» **課題 a**
後に示すレコードから、文字列「server」を含む行をすべて集めて書き出すこと。

» **ページ抜粋**

実際にはアーケード内は通りに照明が灯っていて、自動露出でカメラ任せに撮ってしまうと、雑然とした商品群や看板の文字に目を奪われて何が伝えたいのか分からなくなりがちですが、作者は光の明暗をコントロールしてタイトルに掲げた“物語”を上手く描いています。大きくプリントしても似合う絵力がこの作品にはあります。
ここから更に上を目指すことを考えると、画面の面積バランスでしょうか。主題(中の店員さん)に対して暗くまとめた部分が少し広すぎた。もう半歩前に出て“イシネ”という看板の文字の一部を画面の外に出してあげると店の中への視線誘導が強くなり、さらに良くなると思います。

【 審査員コメント 】
「外の暗さと、薄明るい店内。何とも言えない独特な雰囲気のある1枚。これも商店街の一つの顔である。」
「店の奥だけ明るく、一日の〆の雰囲気が伝わってきます。」
「ノスタルジック!」

銅賞

「with パンダ」

__mai_gram__ 様

【審査委員長講評 】
娘さんを撮影した作品でしょうか? 彼女のリラックスした楽しそうな表情に作者との親しい関係性を感じます。画面の整理が上手い。
撮影された「あなごのねどこ・あくびカフェー」の店先にある昭和レトロな遊具は、尾道に訪れる多くの方が写真を撮りたくなるスポットですが、ラフに撮ってしまうと背景の個性的なアイテムの数々に画面が雑然としてしまいがち。
作者は可読性のある文字看板を画面の端に切ったり、アウトフォーカスにボカしたり。雰囲気は残しながらうまく整理されてます。
さらに作者の力量を感じるところに、建物をしっかり垂直に捕らえていること。こうした丁寧な背景作りが出来ているからこそ、画面左下に配した娘さんの気持ちがよく伝わってきます。色使いも上手く、優しく懐かしい。タイトル次第ではさらに上が狙える作品と感じました。

【 審査員コメント 】
「レトロでカラフルな雰囲気が可愛らしい。女子が好きそうな写真。」
「昔懐かしい風景。」

「お年玉を握り締め、心躍る。」

snap_goldmonkey 様

【 審査委員長講評 】
「これフィルムで撮られてる?」と、現代的でない写りと懐かしい雰囲気の仕上がっているこの作品に目が止まりました。フィルムと思いきや画面中央のピントが合っている部分はとてもシャープで。

» **課題 b**
上のページ抜粋で「審査員コメント」の見出しの下に挙げられたコメントを、すべて書き出すこと。

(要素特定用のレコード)
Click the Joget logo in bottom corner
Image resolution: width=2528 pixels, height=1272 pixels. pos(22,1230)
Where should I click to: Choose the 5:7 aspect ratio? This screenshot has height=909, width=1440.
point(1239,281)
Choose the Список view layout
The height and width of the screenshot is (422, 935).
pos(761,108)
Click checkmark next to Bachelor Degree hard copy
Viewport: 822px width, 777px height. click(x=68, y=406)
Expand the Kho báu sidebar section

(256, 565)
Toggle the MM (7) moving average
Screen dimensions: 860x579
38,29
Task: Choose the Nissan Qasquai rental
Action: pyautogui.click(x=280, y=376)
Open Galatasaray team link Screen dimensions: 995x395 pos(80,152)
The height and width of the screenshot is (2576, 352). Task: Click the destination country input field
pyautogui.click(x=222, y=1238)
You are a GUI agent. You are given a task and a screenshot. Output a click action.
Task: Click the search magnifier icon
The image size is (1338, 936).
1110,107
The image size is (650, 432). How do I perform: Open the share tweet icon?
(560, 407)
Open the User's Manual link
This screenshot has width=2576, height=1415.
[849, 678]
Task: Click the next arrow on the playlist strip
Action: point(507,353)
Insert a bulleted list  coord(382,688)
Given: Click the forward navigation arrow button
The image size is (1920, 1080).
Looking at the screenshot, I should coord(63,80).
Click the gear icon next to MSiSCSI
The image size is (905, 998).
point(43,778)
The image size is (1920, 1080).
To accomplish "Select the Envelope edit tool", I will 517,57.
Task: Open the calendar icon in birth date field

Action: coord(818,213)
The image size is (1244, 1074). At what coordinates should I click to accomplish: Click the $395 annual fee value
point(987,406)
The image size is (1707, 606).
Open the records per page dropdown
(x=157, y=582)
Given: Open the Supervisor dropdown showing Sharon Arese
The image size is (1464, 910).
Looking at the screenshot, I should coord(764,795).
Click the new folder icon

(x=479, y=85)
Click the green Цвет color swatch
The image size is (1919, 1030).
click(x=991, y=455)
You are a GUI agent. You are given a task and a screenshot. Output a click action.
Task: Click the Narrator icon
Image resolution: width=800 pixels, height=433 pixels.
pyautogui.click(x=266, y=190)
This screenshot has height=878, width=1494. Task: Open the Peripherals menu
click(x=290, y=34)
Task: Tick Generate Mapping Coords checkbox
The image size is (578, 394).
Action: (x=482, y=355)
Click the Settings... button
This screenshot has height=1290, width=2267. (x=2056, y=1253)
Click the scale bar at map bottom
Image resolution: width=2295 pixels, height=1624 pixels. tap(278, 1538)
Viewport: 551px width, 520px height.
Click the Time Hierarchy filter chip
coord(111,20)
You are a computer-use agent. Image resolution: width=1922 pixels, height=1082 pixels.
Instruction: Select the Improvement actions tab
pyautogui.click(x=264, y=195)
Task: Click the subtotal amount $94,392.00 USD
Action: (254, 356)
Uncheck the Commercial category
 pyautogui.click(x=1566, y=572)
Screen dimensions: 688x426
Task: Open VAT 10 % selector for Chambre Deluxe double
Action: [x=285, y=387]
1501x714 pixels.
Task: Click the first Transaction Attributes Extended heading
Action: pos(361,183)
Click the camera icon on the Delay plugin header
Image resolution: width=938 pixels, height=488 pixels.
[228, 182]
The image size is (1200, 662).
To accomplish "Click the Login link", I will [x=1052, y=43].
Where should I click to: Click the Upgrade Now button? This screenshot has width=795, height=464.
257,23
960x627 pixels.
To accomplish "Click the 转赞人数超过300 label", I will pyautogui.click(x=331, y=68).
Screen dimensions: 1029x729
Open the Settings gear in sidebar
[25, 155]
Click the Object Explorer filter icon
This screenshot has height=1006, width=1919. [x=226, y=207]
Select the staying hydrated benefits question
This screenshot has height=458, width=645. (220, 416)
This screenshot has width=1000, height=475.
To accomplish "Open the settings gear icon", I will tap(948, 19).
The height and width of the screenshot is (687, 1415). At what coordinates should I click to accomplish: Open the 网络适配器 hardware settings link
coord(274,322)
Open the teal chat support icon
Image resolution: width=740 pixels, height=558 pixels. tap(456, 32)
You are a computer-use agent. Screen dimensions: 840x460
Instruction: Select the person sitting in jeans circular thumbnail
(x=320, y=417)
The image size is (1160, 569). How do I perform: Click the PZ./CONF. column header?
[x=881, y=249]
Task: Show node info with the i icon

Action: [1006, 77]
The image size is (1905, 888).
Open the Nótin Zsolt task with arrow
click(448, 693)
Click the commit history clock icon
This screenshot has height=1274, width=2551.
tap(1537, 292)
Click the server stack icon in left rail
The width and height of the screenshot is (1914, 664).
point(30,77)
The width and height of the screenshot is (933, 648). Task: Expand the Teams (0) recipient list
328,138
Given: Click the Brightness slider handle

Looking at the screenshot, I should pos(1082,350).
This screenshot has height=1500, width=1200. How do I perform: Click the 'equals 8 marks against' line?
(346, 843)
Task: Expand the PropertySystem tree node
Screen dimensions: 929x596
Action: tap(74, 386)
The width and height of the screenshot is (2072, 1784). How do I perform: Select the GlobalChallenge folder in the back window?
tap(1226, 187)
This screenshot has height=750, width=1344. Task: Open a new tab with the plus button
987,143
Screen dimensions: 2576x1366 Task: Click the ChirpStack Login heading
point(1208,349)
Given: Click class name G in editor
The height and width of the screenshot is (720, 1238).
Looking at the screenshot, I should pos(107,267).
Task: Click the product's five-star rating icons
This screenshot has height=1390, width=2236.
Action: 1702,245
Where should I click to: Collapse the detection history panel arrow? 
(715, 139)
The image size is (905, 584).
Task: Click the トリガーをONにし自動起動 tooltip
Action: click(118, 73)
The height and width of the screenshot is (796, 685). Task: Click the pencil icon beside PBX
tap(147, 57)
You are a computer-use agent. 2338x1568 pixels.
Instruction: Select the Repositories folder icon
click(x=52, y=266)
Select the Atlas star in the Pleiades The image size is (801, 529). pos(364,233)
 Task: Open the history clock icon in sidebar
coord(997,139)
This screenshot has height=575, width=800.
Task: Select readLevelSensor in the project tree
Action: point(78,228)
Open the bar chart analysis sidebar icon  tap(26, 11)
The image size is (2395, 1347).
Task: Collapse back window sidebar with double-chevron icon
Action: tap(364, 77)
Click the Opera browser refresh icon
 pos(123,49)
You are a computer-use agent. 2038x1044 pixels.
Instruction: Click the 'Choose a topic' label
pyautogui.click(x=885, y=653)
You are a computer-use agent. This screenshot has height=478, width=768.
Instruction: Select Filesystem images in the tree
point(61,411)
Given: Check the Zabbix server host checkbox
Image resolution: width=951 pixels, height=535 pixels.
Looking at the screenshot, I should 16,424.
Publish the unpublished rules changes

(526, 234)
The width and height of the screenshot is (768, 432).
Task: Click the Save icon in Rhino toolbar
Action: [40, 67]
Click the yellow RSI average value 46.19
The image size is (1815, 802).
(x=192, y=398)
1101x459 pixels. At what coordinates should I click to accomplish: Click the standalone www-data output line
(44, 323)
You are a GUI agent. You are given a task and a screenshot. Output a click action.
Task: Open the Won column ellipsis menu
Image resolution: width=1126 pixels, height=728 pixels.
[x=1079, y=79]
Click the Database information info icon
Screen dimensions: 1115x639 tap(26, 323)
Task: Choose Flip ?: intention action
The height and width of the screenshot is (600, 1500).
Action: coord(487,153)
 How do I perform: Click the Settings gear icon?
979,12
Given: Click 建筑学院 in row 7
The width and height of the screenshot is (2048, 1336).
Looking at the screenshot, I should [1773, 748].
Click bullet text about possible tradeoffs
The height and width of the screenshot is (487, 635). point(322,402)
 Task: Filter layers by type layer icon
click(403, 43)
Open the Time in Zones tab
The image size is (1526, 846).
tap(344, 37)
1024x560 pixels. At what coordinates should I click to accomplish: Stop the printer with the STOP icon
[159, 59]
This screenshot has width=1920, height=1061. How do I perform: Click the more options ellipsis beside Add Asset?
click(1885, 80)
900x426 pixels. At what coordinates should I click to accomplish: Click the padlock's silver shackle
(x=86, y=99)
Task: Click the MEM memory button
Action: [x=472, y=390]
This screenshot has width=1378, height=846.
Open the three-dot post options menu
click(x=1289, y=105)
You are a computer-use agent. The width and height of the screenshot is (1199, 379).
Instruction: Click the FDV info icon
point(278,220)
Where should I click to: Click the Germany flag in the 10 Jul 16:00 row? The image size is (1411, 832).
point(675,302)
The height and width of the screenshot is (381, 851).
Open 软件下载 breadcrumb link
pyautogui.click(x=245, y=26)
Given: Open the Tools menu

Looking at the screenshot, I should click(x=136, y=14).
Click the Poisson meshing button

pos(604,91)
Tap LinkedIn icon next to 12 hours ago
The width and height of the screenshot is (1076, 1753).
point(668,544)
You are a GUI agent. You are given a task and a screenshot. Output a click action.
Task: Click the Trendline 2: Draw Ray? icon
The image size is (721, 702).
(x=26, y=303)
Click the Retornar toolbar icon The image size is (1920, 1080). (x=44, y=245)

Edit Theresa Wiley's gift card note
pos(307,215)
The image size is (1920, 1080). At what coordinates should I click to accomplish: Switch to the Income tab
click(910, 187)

» **解答 a**
Click the server stack icon in left rail
Given: Check the Zabbix server host checkbox

» **解答 b**
- 「外の暗さと、薄明るい店内。何とも言えない独特な雰囲気のある1枚。これも商店街の一つの顔である。」
- 「店の奥だけ明るく、一日の〆の雰囲気が伝わってきます。」
- 「ノスタルジック!」
- 「レトロでカラフルな雰囲気が可愛らしい。女子が好きそうな写真。」
- 「昔懐かしい風景。」